Both lenses seem very sharp at the centre - hard to find any differences there except for the software stitching error in the Nikon image. It’s remarkable that the Canon, being designed in 2009, still has plenty to offer on a high-resolving body in 2017. These pictures are crops from the above composites. Both were shot at the same settings of f/16, 1/5s shutter speed. The Nikon one was taken slightly later, with more lights in the scene.
Both lenses also seem to be sharp towards their corners, which is a sign of remarkable optical engineering. The Canon seem to have slightly worse chromatic aberrations, but this is easily cleaned up in post. Notice how the Canon has more distinct 8-point starbursts from point light sources due to its 8-bladed diaphragm. The Nikon, being a 9-bladed design, renders 18-point starbursts, which are not as distinct. This is purely personal preference though.
Well, both lenses perform spectacularly well, being sharp from edge-to-edge and rendering contrasty scenes. The Canon, in particular, was impressive that despite its age still manages to beat the Nikon in terms of distortion control. Both have similar resolving power, and it seems that both can handle way more than the current highest resolving sensors can throw at them, which is a good sign that they will continue to stay relevant in years to come.

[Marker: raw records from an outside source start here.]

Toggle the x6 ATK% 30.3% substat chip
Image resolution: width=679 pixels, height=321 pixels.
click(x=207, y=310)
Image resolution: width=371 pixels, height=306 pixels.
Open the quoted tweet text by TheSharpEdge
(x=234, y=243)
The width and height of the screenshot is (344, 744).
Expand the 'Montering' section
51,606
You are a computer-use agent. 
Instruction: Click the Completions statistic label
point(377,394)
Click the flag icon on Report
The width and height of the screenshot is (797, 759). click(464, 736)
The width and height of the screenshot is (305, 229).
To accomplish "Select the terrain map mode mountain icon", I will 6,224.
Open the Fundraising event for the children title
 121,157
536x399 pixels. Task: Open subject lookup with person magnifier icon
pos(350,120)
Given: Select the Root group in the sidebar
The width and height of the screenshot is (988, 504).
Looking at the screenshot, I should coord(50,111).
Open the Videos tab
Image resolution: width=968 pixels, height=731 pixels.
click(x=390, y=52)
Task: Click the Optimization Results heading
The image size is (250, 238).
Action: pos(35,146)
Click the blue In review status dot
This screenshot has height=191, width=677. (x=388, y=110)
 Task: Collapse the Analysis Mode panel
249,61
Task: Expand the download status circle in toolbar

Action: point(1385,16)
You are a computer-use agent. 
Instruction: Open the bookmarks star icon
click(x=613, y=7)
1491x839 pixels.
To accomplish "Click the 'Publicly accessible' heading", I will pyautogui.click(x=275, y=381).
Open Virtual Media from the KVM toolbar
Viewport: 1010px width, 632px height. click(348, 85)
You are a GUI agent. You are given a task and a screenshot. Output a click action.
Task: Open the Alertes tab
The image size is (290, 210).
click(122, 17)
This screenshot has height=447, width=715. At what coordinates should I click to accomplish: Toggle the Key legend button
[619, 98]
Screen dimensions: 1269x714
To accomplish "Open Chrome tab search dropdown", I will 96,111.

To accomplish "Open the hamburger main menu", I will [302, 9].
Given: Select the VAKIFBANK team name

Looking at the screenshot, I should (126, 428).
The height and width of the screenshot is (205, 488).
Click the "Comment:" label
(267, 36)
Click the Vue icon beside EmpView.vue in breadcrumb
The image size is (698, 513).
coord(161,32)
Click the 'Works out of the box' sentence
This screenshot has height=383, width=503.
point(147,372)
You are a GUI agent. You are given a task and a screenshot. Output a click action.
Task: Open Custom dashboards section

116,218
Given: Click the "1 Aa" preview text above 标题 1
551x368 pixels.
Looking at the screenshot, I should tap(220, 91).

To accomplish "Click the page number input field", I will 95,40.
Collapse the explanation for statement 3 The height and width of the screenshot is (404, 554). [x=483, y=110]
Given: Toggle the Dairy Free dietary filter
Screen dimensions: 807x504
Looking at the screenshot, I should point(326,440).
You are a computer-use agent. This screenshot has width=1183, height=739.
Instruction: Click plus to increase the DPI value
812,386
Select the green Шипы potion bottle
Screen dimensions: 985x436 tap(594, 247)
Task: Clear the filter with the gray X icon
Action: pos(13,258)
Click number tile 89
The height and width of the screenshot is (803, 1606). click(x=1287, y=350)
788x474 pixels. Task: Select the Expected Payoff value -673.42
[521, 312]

If I get the chance to conduct another comparison, I’ll try to compare their flaring properties, which should be interesting considering their bulbous designs. The Canon tends to fare poorly in this avenue, so I hope the Nikon can pick up where the Canon stops short. Still, considering the price differences and that the Canon can perform just as well as the Nikon for a significantly lower cost even accounting for the body, I’ll have to give the Canon the edge in the price-to-performance ratio. That, and the fact that it controls distortion extremely well.